Work to be completed: Every line in the records below between the one holding "Task: Uncheck Create from archetype checkbox" and the one holding "Given: Select the", inclusive, is to be set down exactly; all other lines are to be left out.
§ §
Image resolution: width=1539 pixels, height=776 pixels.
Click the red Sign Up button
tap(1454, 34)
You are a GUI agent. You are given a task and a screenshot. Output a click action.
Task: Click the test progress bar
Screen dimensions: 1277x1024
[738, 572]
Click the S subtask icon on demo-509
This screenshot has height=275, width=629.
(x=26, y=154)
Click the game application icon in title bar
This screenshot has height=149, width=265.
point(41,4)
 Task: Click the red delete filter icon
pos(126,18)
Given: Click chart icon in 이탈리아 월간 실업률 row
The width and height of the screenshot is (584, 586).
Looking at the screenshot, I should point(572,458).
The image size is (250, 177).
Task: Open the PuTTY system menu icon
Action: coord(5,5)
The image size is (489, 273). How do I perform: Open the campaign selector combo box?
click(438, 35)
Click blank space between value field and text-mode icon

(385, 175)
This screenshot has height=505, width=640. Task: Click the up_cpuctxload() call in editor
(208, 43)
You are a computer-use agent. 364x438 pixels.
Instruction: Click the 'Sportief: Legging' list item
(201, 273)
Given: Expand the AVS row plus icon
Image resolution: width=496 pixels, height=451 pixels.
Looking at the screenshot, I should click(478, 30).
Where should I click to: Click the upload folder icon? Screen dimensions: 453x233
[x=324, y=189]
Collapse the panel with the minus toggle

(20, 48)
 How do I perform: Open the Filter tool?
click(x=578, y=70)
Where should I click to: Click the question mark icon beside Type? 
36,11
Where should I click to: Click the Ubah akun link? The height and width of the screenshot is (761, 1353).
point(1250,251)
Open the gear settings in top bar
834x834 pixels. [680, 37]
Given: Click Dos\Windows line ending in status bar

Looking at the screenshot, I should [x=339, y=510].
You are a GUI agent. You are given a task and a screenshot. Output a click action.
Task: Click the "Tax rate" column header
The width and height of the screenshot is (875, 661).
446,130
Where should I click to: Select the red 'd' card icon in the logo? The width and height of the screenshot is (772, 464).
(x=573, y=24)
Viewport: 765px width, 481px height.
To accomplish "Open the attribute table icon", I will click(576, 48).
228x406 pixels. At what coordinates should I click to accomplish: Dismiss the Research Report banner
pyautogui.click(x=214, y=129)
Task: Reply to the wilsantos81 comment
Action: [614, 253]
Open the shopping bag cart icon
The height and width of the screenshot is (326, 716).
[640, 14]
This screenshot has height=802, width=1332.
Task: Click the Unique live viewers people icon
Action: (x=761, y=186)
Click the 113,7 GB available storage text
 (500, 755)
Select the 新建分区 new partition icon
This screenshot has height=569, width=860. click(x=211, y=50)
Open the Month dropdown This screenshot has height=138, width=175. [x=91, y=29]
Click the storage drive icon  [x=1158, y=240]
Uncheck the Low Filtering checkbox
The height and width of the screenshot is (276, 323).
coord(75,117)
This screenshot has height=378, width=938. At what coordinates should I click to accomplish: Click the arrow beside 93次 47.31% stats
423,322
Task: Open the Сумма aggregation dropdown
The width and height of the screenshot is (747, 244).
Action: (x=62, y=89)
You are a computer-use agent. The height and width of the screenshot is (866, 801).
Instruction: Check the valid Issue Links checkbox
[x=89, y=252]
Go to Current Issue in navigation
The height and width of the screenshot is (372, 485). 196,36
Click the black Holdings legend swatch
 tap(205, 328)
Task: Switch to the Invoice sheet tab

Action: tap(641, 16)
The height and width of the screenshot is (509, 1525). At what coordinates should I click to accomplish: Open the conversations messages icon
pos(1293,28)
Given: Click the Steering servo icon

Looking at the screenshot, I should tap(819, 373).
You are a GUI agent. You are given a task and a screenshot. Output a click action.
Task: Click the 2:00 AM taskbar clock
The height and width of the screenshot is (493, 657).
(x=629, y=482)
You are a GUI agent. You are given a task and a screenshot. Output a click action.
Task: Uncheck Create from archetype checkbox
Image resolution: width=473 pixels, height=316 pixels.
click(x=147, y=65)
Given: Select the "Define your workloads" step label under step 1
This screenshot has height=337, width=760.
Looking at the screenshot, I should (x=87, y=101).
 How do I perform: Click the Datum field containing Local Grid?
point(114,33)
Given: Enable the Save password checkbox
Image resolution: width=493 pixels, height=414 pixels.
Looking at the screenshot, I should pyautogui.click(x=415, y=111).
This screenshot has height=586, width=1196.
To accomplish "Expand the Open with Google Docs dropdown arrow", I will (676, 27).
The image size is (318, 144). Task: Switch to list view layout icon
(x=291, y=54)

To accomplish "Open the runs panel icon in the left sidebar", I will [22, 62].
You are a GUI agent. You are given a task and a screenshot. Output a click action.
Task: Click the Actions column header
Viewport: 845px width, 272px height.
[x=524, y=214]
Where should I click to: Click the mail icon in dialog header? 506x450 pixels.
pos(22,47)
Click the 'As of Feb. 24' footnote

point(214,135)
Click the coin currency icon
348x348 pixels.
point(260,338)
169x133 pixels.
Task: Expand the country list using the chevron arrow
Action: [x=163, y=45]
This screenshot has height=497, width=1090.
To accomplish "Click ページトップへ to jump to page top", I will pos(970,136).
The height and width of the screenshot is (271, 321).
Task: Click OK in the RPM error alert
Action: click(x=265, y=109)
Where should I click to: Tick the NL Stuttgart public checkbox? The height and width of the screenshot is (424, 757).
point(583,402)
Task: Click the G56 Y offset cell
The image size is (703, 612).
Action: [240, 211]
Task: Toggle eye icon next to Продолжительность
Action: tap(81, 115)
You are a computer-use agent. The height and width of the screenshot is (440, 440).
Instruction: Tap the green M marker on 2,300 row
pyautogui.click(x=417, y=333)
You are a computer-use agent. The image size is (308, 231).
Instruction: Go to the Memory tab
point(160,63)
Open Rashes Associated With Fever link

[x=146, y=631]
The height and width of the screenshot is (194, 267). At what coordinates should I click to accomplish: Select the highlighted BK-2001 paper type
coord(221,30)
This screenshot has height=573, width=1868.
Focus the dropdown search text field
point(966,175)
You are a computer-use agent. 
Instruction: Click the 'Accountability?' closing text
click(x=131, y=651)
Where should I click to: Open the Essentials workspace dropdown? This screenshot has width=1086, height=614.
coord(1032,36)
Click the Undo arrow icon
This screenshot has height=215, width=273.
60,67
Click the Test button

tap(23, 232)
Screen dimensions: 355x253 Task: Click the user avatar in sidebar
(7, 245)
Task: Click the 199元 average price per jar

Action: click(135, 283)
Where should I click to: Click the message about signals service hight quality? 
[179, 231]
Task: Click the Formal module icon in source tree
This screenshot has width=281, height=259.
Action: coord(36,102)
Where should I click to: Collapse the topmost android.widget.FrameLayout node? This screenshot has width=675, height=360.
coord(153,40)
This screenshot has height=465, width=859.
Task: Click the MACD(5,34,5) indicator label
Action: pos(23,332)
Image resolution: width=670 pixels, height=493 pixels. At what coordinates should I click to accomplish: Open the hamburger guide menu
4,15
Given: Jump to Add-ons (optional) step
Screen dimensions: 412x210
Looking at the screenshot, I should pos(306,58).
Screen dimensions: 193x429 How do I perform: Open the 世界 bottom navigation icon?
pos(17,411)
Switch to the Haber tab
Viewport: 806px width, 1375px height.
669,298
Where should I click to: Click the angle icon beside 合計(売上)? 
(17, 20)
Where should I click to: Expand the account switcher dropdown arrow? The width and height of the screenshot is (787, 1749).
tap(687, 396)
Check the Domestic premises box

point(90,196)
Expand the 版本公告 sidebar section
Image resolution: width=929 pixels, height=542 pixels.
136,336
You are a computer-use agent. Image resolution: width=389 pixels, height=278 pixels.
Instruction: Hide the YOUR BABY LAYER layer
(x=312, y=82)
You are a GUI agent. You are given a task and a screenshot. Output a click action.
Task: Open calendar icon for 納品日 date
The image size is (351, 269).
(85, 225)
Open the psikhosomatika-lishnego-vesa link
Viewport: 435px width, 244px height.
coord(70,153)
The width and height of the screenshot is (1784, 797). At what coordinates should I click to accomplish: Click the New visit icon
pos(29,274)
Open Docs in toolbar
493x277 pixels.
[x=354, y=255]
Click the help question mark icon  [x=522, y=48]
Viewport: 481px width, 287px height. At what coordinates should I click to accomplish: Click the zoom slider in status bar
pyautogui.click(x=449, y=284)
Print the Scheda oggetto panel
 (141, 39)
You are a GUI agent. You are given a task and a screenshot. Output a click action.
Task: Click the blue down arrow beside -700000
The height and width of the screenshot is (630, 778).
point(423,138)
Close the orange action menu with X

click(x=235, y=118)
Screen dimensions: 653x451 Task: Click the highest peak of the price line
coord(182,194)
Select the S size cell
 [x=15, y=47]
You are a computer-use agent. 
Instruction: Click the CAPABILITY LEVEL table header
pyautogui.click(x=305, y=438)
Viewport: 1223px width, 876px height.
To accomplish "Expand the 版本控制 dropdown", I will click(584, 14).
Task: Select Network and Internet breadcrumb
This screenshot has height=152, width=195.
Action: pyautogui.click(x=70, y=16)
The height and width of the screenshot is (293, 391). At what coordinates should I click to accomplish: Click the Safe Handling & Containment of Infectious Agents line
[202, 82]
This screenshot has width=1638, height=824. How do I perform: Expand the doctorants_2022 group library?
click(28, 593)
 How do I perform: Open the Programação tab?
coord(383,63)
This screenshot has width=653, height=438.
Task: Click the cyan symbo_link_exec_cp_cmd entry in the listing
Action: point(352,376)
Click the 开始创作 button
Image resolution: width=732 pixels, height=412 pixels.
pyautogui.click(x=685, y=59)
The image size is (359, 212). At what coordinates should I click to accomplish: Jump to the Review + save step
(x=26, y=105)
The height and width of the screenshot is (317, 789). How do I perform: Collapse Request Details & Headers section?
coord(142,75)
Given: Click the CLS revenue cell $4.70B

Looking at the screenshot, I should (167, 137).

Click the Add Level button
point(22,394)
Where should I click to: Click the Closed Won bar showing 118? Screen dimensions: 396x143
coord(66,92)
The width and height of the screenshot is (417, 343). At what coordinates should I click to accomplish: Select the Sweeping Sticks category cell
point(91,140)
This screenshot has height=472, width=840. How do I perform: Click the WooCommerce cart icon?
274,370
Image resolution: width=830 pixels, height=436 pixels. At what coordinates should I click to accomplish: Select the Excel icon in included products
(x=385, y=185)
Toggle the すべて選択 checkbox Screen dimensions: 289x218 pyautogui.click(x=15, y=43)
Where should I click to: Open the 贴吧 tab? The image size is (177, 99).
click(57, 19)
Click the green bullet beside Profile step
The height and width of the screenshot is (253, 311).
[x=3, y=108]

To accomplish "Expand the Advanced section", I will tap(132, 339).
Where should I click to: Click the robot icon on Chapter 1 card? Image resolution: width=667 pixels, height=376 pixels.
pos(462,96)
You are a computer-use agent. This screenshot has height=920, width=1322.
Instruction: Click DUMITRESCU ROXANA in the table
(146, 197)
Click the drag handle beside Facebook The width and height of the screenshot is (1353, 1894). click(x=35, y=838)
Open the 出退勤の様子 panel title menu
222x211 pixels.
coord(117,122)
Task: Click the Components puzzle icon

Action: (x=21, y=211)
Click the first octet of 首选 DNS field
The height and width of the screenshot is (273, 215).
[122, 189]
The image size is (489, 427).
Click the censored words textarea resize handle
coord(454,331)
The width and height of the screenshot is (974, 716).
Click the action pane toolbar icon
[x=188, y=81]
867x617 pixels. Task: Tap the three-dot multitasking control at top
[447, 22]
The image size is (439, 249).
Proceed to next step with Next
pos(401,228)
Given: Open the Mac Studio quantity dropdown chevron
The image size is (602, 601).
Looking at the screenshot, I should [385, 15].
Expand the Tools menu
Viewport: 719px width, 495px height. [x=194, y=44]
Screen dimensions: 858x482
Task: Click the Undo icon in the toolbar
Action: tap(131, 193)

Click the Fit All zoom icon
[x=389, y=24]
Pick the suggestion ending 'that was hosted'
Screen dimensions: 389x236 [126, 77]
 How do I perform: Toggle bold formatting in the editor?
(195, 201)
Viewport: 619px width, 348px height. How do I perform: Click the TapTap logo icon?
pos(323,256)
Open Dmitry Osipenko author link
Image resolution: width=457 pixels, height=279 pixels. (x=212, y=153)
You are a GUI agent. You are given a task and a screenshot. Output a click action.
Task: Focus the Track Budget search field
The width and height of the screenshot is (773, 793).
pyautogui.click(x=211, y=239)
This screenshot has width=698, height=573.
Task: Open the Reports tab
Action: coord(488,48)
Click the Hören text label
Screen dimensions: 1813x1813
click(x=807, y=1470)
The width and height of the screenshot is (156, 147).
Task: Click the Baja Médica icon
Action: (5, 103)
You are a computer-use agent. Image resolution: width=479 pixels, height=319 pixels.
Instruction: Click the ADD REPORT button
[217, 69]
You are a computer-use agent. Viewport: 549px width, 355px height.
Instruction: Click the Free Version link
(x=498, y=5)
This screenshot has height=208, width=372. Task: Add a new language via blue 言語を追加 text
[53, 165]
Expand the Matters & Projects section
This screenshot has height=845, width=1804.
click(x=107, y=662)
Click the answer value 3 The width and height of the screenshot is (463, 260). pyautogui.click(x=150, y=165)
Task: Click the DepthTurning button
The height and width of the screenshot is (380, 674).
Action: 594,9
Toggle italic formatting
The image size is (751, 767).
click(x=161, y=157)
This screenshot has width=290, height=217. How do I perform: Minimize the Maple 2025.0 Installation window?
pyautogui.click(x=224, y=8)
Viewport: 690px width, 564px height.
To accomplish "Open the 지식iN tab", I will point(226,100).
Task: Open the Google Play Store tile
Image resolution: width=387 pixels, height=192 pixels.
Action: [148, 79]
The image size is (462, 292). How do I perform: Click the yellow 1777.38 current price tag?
§ §
Finished task:
Task: Uncheck Create from archetype checkbox
Image resolution: width=473 pixels, height=316 pixels.
click(x=147, y=65)
Given: Select the "Define your workloads" step label under step 1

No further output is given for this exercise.